▸ **Exercise passage**:

_____

Speech By
Charlton Heston at Harvard
By Charlton Heston
I remember my son when he was 5, explaining
to his kindergarten class what his father did for
a living. "My Daddy," he said, "pretends to be
people." There have been quite a few of them.
Prophets from the Old and New Testaments, a
couple of Christian saints, generals of various
nationalities and different centuries, several
kings, three American presidents, a French
cardinal and two geniuses, including
Michelangelo.
If you want the ceiling re-painted I'll do my
best. There always seem to be a lot of different
fellows up here. I'm never sure which one of
them gets to talk. Right now, I guess I'm the
guy.
As I pondered our visit tonight it struck me: if
my Creator gave me the gift to connect you
with the hearts and minds of those great men,
then I want to use that same gift now to
re-connect you with your own sense of liberty
... your own freedom of thought ... your own
compass for what is right.
Dedicating the memorial at Gettysburg,
Abraham Lincoln said of America, "We are
now engaged in a great Civil War, testing
whether this nation or any nation so conceived
and so dedicated can long endure."

_____

▸ **Entries provided**:

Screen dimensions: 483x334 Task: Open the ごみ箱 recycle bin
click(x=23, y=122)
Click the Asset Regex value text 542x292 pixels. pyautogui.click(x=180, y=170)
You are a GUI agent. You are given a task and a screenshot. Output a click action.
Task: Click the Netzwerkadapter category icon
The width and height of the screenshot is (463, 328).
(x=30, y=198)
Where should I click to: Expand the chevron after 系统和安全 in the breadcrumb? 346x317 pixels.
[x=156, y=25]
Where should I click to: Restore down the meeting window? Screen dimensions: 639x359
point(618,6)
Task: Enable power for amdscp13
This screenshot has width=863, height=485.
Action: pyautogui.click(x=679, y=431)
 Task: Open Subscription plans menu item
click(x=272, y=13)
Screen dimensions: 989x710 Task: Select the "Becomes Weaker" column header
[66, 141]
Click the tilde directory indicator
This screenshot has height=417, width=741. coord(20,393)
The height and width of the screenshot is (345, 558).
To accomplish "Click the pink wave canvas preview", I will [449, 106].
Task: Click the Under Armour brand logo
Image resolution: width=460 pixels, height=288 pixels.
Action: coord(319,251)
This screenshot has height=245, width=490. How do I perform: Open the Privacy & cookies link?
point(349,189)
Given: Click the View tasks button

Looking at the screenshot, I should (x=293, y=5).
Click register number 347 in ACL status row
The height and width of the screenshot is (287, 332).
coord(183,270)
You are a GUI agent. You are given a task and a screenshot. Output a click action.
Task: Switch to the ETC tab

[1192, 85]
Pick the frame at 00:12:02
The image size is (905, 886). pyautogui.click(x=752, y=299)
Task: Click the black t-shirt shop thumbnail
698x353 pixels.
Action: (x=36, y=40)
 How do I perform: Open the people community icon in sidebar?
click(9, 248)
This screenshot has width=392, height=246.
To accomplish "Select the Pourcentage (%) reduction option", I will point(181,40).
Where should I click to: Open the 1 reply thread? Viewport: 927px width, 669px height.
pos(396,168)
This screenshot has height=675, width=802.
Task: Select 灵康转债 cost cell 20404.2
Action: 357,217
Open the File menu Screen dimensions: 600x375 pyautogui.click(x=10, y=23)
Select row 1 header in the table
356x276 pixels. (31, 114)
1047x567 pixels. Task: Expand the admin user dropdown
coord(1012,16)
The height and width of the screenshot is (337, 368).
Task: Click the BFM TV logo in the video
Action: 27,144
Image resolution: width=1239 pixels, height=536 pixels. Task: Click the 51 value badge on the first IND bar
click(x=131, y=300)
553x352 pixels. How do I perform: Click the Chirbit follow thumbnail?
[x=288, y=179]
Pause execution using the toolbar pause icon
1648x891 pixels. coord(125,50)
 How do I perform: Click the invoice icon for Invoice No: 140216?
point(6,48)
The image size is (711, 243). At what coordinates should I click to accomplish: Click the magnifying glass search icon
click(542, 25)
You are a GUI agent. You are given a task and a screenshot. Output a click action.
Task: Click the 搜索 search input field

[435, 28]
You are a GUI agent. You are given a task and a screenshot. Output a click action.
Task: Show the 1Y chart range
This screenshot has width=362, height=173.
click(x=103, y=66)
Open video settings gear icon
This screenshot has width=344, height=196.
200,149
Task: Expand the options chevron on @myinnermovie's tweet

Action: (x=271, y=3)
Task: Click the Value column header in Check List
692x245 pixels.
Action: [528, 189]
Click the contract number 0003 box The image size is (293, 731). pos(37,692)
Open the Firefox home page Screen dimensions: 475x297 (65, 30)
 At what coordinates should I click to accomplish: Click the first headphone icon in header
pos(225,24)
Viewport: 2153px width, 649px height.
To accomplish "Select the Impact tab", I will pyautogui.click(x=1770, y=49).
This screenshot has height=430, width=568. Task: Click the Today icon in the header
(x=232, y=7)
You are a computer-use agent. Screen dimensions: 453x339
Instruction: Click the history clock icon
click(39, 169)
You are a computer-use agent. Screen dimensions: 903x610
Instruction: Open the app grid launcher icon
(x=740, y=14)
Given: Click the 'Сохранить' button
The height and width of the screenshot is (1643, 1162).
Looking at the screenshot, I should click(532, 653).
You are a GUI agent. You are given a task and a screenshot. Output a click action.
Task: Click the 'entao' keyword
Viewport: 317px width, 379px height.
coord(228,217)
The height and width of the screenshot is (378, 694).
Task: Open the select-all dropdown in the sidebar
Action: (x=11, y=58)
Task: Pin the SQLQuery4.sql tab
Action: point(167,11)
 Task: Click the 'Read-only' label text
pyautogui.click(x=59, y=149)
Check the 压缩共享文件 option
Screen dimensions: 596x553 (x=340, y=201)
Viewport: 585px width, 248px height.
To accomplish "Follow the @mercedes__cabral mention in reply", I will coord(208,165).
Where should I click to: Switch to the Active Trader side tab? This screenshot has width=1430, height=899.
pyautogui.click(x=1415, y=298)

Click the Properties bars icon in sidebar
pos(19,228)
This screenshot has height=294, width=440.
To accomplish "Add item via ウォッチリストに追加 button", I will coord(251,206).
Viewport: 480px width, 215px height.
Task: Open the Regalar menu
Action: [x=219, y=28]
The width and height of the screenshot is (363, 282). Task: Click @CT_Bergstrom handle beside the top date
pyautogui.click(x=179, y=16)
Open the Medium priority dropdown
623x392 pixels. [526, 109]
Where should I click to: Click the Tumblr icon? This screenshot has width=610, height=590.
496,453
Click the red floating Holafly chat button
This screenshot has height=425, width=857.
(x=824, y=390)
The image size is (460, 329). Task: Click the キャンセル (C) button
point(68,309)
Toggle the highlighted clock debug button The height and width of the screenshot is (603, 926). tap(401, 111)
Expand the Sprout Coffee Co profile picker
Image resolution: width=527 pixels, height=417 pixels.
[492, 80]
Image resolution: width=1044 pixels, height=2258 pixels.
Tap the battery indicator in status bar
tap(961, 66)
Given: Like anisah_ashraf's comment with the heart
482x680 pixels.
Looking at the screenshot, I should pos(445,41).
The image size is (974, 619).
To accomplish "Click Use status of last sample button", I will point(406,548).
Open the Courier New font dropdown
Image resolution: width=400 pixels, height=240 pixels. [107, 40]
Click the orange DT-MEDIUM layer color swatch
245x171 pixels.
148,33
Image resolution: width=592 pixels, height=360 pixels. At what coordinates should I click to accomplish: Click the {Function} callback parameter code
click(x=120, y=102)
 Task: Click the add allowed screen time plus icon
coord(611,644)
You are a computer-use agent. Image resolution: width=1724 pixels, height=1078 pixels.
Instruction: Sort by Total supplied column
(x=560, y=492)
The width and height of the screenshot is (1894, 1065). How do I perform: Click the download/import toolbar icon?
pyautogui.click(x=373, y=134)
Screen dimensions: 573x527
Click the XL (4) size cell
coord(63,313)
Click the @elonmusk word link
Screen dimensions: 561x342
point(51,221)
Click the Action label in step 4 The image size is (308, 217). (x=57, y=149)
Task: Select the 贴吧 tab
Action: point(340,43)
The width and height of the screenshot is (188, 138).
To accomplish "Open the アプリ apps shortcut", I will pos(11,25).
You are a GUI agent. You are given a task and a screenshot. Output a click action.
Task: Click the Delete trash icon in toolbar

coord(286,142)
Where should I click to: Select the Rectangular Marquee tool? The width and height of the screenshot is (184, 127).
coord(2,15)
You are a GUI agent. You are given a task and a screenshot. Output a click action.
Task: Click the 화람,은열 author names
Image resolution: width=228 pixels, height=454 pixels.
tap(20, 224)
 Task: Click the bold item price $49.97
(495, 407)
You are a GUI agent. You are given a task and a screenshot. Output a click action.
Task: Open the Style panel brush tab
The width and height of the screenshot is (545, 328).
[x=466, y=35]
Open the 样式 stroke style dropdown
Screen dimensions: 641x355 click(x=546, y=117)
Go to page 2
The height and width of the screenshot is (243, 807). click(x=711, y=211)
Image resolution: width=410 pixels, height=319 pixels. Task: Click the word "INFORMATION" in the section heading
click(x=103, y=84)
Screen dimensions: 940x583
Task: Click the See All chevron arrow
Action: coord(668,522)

_____

▸ **Work task 1**: Translate this sentence from the Charlton Heston speech into Spanish: "There always seem to be a lot of different fellows up here."
▸ **Work task 2**:
Answer these questions from the Charlton Heston speech:
(a) How old was the speaker's son when he explained his father's job to his kindergarten class?
(b) How many American presidents does the speaker say he has played?
(c) What was Abraham Lincoln doing when he spoke the words quoted at the end?
▸ **Work task 3**: Proceed with the Charlton Heston speech, picking up after the Lincoln quotation that closes it.

▸ **Your response 1**: Siempre parece haber muchos tipos distintos aquí arriba.

▸ **Your response 2**:
(a) He was 5.
(b) Three.
(c) He was dedicating the memorial at Gettysburg.

▸ **Your response 3**:
Those words are true again. I believe that we
are again engaged in a great civil war, a
cultural war that's about to hijack your
birthright to think and say what resides in your
heart. I fear you no longer trust the pulsing
lifeblood of liberty inside you ... the stuff that
made this country rise from wilderness into
the miracle that it is. Let me back up. About a
year ago I became president of the National
Rifle Association, which protects the right to
keep and bear arms. I ran for office, I was
elected, and now I serve ... I serve as a moving
target for the media who've called me
everything from "ridiculous" and "duped" to a
"brain-injured, senile, crazy old man." I know
... I'm pretty old ... but I sure thank the Lord
ain't senile. As I have stood in the crosshairs of
those who target Second Amendment
freedoms, I've realized that firearms are not the
only issue. No, it's much, much bigger than
that. I've come to understand that a cultural
war is raging across our land, in which, with
Orwellian fervor, certain acceptable thoughts
and speech are mandated.
For example, I marched for civil rights with Dr.
King in 1963 -- long before Hollywood found it
fashionable. But when I told an audience last
year that white pride is just as valid as black
pride or red pride or anyone else's pride, they
called me a racist.
I've worked with brilliantly talented
homosexuals all my life. But when I told an
audience that gay rights should extend no
further than your rights or my rights, I was
called a homophobe.
I served in World War II against the Axis
powers. But during a speech, when I drew an
analogy between singling out innocent Jews
and singling out innocent gun owners, I was
called an anti-Semite.
Everyone I know knows I would never raise a
closed fist against my country. But when I
asked an audience to oppose this cultural
persecution, I was compared to Timothy
McVeigh.
From Time magazine to friends and
colleagues, they're essentially saying, "Chuck,
how dare you speak your mind. You are using
language not authorized for public
consumption!"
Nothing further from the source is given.